Fish Parasites Are Manageable Without Cooking
Raw fish does carry risks, but they’re a different kind of risk, and one the food industry has effective tools to manage. The main concern with ocean fish is parasitic worms, particularly Anisakis larvae. These roundworms are common: surveys of fish off the coast of Peru found Anisakis in over 53% of fish examined, and depending on species and region, prevalence ranges from 26% to over 76%. If you swallowed a live Anisakis larva, it could burrow into your stomach lining and cause sharp pain, nausea, and vomiting.
But there’s a simple fix. Freezing kills these parasites reliably. The FDA requires that fish intended for raw consumption be frozen at -4°F (-20°C) for at least 7 days, or flash-frozen at -31°F (-35°C) and held for 15 hours. Virtually all sushi-grade fish sold in the United States has been through this process before it ever reaches the restaurant. The parasites are dead long before the fish touches your plate. This is why anisakiasis infections in the U.S. are extremely rare compared to the millions of Salmonella cases linked to poultry each year.

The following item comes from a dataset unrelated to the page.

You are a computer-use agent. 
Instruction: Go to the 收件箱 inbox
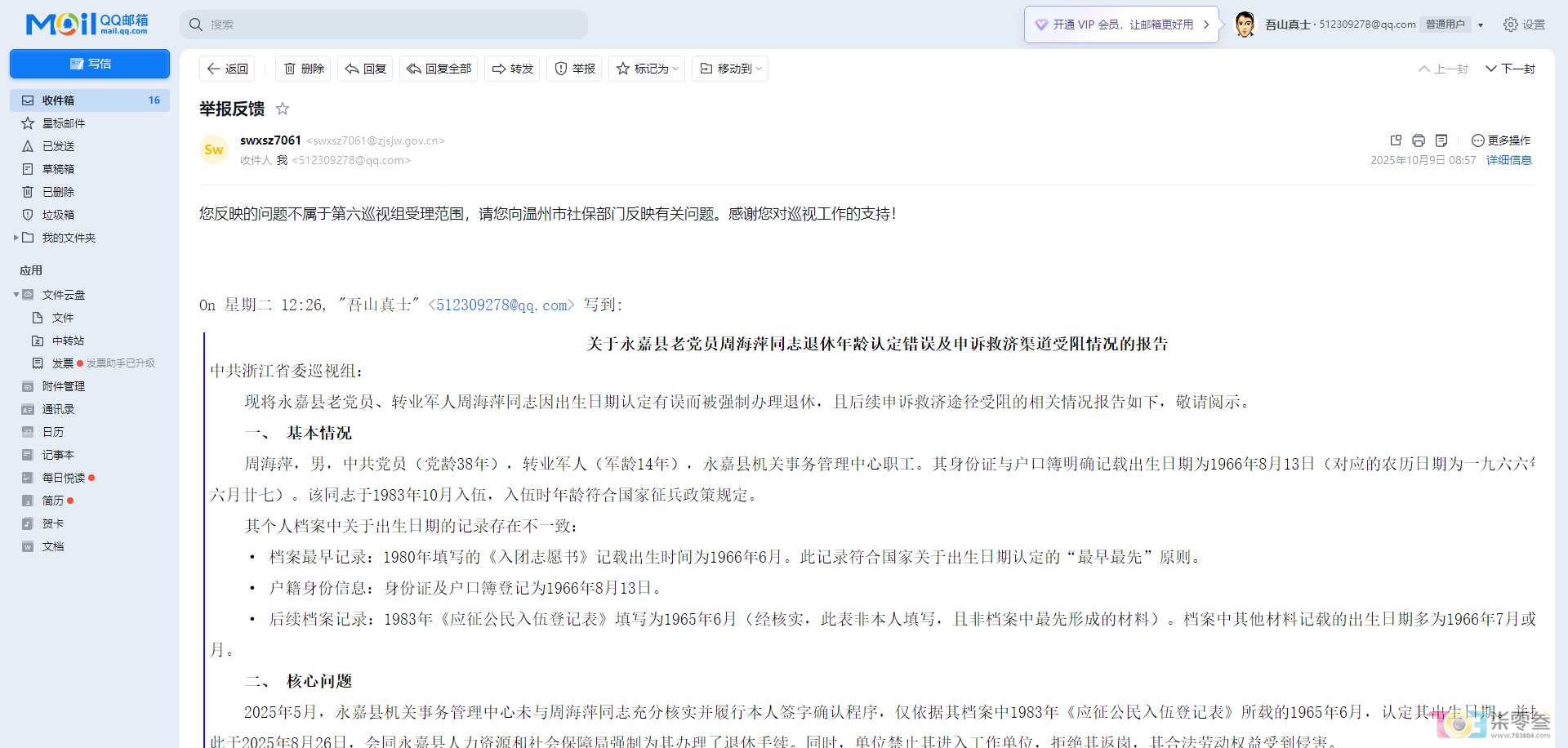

Bacterial Contamination in Fish Works Differently
Fish can harbor bacteria, but the species involved are generally less dangerous to humans or easier to control. The bigger bacterial concern with raw fish isn’t infection from a living organism but rather histamine poisoning, sometimes called scombroid. Certain fish, especially tuna, mackerel, and mahi-mahi, produce histamine when they’re stored at improper temperatures after being caught. In fresh, properly handled fish, histamine levels sit below 0.1 mg per 100 grams. In mishandled fish, levels can spike to 20 to 50 mg per 100 grams or higher.
Histamine poisoning causes facial flushing, headache, diarrhea, and rash, usually within two hours of eating. Symptoms typically resolve within 12 to 48 hours and respond well to antihistamines. It’s unpleasant but rarely life-threatening. And crucially, it’s a freshness problem, not an inherent hazard of raw fish. Keeping the fish cold from the moment it’s caught prevents histamine from forming in the first place. This is why reputable sushi restaurants and fish markets are obsessive about their cold chain.
Why Sushi Culture Has Safety Built In
Eating raw fish isn’t a free-for-all. The sushi traditions that developed over centuries in Japan come with built-in safety practices: selecting specific species known to be lower risk, sourcing from trusted suppliers, maintaining strict temperature control, and preparing fish with trained technique. In the modern food system, commercial freezing requirements add another layer of protection.
Interestingly, even in Japan where raw food culture is deeply rooted, raw chicken (called torisashi) exists but remains controversial. Japan has not set specific safety standards for edible raw chicken meat, and Campylobacter infections linked to chicken remain a recognized public health issue there. The Japanese government amended its Food Sanitation Act in 2018 to require all food businesses to implement hazard-control systems, but the fact that raw chicken still lacks dedicated standards underscores how difficult it is to make poultry safe without cooking. The biology simply doesn’t cooperate the way it does with fish.
The Short Version
Fish live in cold environments and carry organisms poorly suited to human body temperature. The main parasite risk is neutralized by commercial freezing before the fish is sold. Chicken lives at a temperature close to ours and harbors bacteria that are perfectly adapted to infect humans. Those bacteria penetrate deep into the muscle tissue during processing and can only be reliably killed by cooking to 165°F. The gap in safety between raw fish and raw chicken isn’t just about tradition or taste. It’s rooted in the biology of the animals, the pathogens they carry, and whether the food industry has tools to make them safe without heat.